A população estrangeira em Córdoba é cinco vezes inferior à média nacional: 2,8 em 2022, contra 13,4 em Espanha.
-Quanto peso a imigração tem na redução da população?
– Em 2023, havia mais imigrantes do que emigrantes, resultando num saldo migratório de 3.092 pessoas, segundo o INE. No entanto, a população estrangeira em Córdoba é cinco vezes menor que a média nacional. Segundo o cadastro municipal de 2022, a província de Córdoba tinha uma população de 772.464 habitantes, dos quais 21.573 eram estrangeiros. Isto representava 2,8% da população, em comparação com 13,4% para a Espanha como um todo nas mesmas datas.
– Poderá o património ou o tecido cultural das cidades da província sofrer se esta tendência negativa continuar?
-Definitivamente. Nas últimas décadas, a população activa diminuiu em termos percentuais devido ao envelhecimento e à emigração de jovens. A agricultura e a indústria tradicionais estão a abrandar devido à falta de mudança geracional, e há uma tendência para a externalização com o crescimento do sector dos serviços. O rendimento familiar e os níveis de actividade permanecem abaixo das médias regionais e nacionais. Estas circunstâncias têm um impacto significativo na perda de património e elementos culturais associados, tais como habitats tradicionais, terras agrícolas, estradas públicas, cercas ou artesanato tradicional. Além disso, a sustentabilidade ecológica e paisagística fica comprometida, aumentando a perda de serviços e o declínio da atratividade das áreas rurais em comparação com os espaços urbanos.
– As medidas tomadas contra o despovoamento na Andaluzia ou em Espanha funcionam?

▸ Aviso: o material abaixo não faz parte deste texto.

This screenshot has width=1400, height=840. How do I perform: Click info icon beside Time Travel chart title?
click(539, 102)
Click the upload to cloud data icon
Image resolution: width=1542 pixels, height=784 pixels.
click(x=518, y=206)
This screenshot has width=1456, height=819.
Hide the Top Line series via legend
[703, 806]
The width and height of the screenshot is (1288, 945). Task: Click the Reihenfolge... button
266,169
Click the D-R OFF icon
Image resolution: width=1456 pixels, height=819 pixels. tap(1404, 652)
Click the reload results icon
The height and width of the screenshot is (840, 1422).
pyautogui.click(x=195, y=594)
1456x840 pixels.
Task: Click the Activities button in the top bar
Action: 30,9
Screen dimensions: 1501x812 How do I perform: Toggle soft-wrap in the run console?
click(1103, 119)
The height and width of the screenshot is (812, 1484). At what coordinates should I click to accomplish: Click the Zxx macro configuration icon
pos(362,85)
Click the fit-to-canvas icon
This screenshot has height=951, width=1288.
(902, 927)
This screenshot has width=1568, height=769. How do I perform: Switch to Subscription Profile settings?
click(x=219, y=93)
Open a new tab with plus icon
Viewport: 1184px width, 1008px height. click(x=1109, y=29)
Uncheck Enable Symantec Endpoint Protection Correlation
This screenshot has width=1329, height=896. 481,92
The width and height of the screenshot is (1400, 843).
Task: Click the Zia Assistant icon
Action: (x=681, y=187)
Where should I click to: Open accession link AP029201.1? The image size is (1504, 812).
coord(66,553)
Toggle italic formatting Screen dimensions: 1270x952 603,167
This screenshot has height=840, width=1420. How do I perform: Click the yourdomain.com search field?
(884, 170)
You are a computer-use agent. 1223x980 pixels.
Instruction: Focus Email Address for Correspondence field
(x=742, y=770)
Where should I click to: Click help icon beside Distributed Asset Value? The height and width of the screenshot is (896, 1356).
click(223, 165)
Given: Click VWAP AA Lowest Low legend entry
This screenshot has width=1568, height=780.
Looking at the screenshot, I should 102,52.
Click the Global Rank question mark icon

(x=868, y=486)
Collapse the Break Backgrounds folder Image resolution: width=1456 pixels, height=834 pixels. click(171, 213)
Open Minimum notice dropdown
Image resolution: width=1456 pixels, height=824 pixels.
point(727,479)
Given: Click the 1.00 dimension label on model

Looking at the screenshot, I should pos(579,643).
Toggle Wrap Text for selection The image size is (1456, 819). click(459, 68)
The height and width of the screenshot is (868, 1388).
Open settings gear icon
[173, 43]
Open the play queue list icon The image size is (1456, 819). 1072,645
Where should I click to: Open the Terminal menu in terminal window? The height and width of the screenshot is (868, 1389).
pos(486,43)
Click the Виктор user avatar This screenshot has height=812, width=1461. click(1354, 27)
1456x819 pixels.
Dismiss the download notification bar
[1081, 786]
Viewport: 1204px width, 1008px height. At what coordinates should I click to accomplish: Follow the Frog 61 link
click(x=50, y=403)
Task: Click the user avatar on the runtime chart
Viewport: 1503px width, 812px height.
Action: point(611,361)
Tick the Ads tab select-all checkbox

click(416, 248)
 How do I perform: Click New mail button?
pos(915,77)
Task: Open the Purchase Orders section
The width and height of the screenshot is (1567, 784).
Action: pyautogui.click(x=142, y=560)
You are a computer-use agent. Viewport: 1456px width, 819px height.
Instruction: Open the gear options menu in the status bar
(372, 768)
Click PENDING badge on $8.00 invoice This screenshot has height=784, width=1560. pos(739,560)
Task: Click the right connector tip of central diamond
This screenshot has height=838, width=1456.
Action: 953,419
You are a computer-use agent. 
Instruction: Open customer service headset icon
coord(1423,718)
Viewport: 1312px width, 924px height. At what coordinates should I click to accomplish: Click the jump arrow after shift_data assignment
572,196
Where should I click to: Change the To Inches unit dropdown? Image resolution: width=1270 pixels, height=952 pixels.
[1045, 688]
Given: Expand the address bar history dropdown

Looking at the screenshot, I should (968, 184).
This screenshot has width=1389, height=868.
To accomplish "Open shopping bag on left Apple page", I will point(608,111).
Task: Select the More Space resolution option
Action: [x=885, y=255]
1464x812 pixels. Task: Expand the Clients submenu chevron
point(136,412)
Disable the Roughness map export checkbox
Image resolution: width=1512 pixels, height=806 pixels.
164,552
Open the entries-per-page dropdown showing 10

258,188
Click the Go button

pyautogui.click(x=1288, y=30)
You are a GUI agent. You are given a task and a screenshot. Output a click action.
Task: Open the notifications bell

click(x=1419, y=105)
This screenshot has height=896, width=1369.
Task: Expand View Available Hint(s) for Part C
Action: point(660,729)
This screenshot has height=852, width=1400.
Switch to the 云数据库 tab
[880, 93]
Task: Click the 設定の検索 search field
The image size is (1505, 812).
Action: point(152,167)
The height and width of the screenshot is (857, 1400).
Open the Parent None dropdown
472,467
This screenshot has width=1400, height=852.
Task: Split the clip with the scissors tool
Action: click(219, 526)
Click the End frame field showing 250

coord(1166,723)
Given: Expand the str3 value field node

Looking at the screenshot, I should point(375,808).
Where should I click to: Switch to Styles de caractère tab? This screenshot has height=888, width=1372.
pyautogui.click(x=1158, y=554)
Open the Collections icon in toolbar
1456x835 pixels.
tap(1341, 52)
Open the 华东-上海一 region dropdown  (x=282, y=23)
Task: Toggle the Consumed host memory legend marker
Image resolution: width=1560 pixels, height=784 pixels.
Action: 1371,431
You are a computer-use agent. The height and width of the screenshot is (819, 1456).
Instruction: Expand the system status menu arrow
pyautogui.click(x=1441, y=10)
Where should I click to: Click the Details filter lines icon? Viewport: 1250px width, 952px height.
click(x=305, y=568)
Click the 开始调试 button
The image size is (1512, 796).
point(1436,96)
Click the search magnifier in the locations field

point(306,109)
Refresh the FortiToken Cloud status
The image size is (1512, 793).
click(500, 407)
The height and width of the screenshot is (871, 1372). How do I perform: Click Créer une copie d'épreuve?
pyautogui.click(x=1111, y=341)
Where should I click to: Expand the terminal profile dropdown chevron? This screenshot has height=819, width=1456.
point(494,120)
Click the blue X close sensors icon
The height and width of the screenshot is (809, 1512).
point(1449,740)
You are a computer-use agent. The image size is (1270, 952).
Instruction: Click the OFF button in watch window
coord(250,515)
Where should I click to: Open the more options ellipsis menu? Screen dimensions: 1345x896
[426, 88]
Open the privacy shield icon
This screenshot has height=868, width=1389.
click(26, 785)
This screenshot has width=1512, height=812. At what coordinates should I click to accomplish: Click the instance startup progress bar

– É demasiado cedo para quantificar os resultados das políticas governamentais, uma vez que já estão a ser aplicadas e a dinâmica demográfica desenvolve-se lentamente ou a longo prazo. Destacam-se as iniciativas nacionais do Ministério da Transição Ecológica e Questões Populacionais (MITECO) nas áreas das energias renováveis, eficiência energética, mobilidade sustentável, economia circular, biodiversidade e combate ao despovoamento. O Conselho desenvolveu um instrumento para garantir os serviços públicos, a coesão económica e social nas zonas rurais e promover o crescimento populacional nas zonas rurais. Por sua vez, o Conselho Provincial coopera com os municípios através de contribuições financeiras, assistência e aconselhamento.
-Quais políticas ou estratégias você acha que poderiam reverter esta tendência?
– Iniciativas que tentem reverter ou pelo menos mitigar o despovoamento, sem ignorar o presente, deverão ser consideradas no futuro. A luta contra o despovoamento na província de Córdoba deve começar com uma estrutura baseada em capitais regionais e cidades viáveis, numa base económica apoiada nos espaços rurais, na natureza e nas oportunidades de diversificação oferecidas pela localização estratégica da província. Para garantir uma maior coerência política num território, a paisagem não deve ser esquecida como factor de qualidade de vida de acordo com a Convenção Europeia da Paisagem (CEP), mas também como componente fundamental da identidade cultural, como elemento-chave de intervenção na gestão do território e, em particular, como contributo para a conservação dos valores patrimoniais.
– Você está otimista quanto ao futuro demográfico de Córdoba ou acha que o declínio continuará?
-Embora o despovoamento tenda a criar espirais que se alimentam e complicam o futuro dos territórios, e apesar da gravidade da situação actual e das projecções demográficas, espera-se que a província de Córdoba continue a acumular recursos importantes e um grande potencial para liderar modelos de economia e de vida sustentáveis. Reverter a dinâmica demográfica actual e quebrar o círculo vicioso do despovoamento será uma questão prioritária para os governantes e para a sociedade como um todo, que devem actuar de forma transversal, pois está em causa a sustentabilidade e a coesão territorial da província.